When, if ever, does a referral fee arrangement become so pervasive that it effectively grants a non‑provider control over patient flow and revenue, transforming the provider into a mere “front” in Mallela/Carothers terms? -
Line‑drawing between misconduct and foundational violations:
Complex contractual arrangements (management agreements, marketing contracts, MSO structures) may blur the line between legitimate outsourcing and improper control. Courts will have to evaluate substance over form. -
Scope of agency deference in future regulatory reinterpretations:
The tension between the majority and dissent foreshadows ongoing debate about how much weight to give DFS’s (or other agencies’) evolving positions, particularly when expressed only in litigation briefs.
IX. Conclusion: The Significance of Mayzenberg in New York Law
Government Employees Ins. Co. v. Mayzenberg establishes a clear and consequential principle:
Insurers may not invoke 11 NYCRR 65‑3.16(a)(12) to deny no‑fault reimbursement solely because they believe a properly licensed provider has engaged in professional misconduct, such as paying unlawful referral fees, unless that misconduct either results in disciplinary action affecting the license or effectively cedes control of the professional corporation to unlicensed persons within the Mallela/Carothers framework.
By deferring to DFS’s interpretation, the Court:
- Narrows the use of “ineligibility” as a blanket anti‑fraud weapon to cases involving foundational licensing and corporate compliance;
- Reinforces the Board of Regents’ primacy in adjudicating professional misconduct and determining its consequences;
- Reaffirms no‑fault’s primary goals of prompt payment and reduced litigation, even at some potential cost to insurer‑led fraud policing.
The dissent underscores real tensions in this balance: the risk that sophisticated fraud schemes will outpace sluggish administrative enforcement, that DFS’s own historical stance on 65‑3.16(a)(12) has shifted, and that costs of fraud are ultimately borne by policyholders. These concerns may well serve as a catalyst for legislative or regulatory reform.
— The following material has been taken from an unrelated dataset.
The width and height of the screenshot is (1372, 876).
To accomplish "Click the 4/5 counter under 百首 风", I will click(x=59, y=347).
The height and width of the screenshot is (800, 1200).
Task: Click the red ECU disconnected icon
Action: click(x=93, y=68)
For now, the precedent in Mayzenberg clarifies the boundaries of insurer authority under the no‑fault regulations and insists that questions of professional misconduct remain, in the first instance, within the expertise and jurisdiction of the State’s licensing authorities. It thus marks an important re‑balancing of roles among insurers, regulators, disciplinary bodies, and courts in New York’s enduring effort to maintain both the efficiency and integrity of the no‑fault system.